Beware the Firehouse Effect on the Brain

This post is a bit technical; however, it also provides what I think is a clarifying explanation of the power and impact of stress on the human brain, and is especially important when thinking about children’s developing brains.

Because children’s brains are especially vulnerable to allostasis

diane sitting on steps with three kidsAs those who are influencing children, we need to take very seriously the power of stress to impact normal development, how it may cause behavioral problems and all kinds of other health issues for a child’s future life.

I like providing some of this deeper, more technical, neuroscientific information because it has the power to legitimize theoretical concepts. Parents can use this substantive information not only to influence their behaviors but also, when needed, to provide them with the ammunition if and when their parenting practices are criticized as being “too soft.”

Once again, I bring information to you from Paul Tough’s excellent book, How Children Succeed. He calls the information “the firehouse effect.”

“Our bodies regulate stress using a system called the HPA axis. HPA stands for ‘hypothalamus-pituitary-adrenal,’ and that tongue-twisting phrase describes the way that chemical signals cascade through the brain and the body in reaction to intense situations when potential danger appears.

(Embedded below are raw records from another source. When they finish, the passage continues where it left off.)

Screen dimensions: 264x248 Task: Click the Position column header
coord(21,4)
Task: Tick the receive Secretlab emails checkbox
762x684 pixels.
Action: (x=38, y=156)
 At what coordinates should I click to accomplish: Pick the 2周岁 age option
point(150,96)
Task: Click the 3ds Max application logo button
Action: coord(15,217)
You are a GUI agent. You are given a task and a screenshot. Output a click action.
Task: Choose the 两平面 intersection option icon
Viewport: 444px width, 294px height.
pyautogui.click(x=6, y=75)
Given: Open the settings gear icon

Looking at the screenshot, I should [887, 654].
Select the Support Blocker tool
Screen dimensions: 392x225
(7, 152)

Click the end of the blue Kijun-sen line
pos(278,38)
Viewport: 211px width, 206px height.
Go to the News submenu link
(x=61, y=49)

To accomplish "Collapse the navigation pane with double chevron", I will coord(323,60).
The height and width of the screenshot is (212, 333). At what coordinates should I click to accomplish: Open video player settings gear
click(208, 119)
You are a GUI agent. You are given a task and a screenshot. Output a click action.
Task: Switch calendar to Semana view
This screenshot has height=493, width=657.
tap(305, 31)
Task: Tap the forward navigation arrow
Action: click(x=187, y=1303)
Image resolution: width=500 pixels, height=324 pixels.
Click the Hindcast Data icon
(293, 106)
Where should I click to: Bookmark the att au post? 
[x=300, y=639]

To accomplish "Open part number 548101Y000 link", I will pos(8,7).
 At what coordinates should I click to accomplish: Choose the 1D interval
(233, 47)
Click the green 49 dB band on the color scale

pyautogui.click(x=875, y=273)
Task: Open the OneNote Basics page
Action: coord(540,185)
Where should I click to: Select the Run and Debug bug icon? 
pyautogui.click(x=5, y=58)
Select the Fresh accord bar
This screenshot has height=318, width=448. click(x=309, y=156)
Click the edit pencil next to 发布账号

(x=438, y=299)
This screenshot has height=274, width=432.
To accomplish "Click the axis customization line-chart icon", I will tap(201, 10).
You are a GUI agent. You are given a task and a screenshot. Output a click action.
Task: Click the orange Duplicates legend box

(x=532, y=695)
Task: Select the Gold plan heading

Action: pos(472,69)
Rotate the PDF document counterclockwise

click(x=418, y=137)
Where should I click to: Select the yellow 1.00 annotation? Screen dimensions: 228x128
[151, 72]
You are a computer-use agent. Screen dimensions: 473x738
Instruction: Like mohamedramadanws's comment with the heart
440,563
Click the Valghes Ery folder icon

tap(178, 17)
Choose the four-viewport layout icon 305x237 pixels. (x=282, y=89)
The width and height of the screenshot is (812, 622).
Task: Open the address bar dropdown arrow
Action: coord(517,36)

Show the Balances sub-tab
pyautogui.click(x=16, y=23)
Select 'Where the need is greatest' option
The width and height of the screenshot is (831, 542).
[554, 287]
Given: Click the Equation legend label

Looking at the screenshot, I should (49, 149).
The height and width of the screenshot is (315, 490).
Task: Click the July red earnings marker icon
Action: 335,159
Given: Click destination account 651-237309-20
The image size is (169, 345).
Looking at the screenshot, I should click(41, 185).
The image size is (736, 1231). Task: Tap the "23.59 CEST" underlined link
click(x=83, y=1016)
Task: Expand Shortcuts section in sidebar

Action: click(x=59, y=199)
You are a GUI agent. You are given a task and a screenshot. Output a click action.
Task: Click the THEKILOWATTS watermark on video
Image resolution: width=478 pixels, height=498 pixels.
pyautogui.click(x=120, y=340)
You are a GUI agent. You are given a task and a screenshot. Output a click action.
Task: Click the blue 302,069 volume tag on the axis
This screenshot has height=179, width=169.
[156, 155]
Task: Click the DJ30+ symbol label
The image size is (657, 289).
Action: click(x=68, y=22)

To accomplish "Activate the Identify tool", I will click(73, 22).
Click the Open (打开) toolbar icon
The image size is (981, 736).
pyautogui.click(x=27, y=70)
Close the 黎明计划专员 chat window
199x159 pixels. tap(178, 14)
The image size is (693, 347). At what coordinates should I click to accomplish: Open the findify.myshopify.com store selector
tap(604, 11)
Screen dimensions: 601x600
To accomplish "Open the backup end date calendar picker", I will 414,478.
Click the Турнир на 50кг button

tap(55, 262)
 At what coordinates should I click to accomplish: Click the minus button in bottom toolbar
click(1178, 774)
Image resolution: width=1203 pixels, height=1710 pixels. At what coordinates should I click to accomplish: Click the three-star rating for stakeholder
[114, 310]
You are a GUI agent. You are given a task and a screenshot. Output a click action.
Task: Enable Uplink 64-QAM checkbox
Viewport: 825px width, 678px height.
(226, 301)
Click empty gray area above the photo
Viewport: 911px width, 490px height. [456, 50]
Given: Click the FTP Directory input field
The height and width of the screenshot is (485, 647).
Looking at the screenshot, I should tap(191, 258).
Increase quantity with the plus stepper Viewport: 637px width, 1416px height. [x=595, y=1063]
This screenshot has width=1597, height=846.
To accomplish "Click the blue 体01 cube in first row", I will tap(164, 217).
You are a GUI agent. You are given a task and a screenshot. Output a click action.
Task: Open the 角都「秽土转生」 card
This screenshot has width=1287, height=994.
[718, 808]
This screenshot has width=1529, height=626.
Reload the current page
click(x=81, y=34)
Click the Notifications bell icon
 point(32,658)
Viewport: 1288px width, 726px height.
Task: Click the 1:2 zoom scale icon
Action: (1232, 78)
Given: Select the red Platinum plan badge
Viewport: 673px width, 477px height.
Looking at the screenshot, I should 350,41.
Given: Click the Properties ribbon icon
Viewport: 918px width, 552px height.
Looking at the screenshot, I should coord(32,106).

“The first line of defense is the hypothalamus, the region of the brain that processes biological things like body temperature, hunger and thirst. The hypothalamus emits a chemical that triggers receptors in the pituitary gland; the pituitary releases signaling hormones that stimulate the adrenal glands; and the adrenal glands then send out stress hormones called glucocorticoids that switch on a host of specific defense responses.

“Some of these responses we can recognize in ourselves as they happen: emotions like fear and anxiety, and physical reactions like increased heart rate, clammy skin, and a dry mouth. But many effects of the HPA axis are less immediately apparent to us, even when we are the ones experiencing them: neurotransmitters activate, glucose levels rise, the cardiovascular system sends blood to the muscles, and inflammatory proteins surge through the bloodstream…

“Most of our stress today comes from mental processes, from worrying about things. The HPA axis is not designed to handle that kind of stress…

A photo of the book "How Children Succeed" by Paul Tough“Overloading the HPA axis, especially in infancy and childhood, produces all kinds of serious and long-lasting negative effects: physiological, psychological, and neurological. The tricky thing about this process, though, is that it’s not actually the stress itself that messes us up. It’s the body’s reaction to the stress.…

“According to Bruce McEwen, the process of managing stress, which he labeled “allostasis”, is what creates wear and tear on the body. If the body’s stress-management systems are overworked they eventually break down under the strain. McEwen called this gradual process “allostatic load”, and he says that you can observe its destructive effects throughout the body. [Things like raised blood pressure.]

“Think of the HPA axis as a super deluxe firehouse with a fleet of fancy, high-tech trucks, each with its own set of highly specialized tools and even its own team of expertly trained firefighters. When the alarm bell rings, the firefighters don’t take the time to analyze exactly what the problem is or figure out which truck may be most appropriate.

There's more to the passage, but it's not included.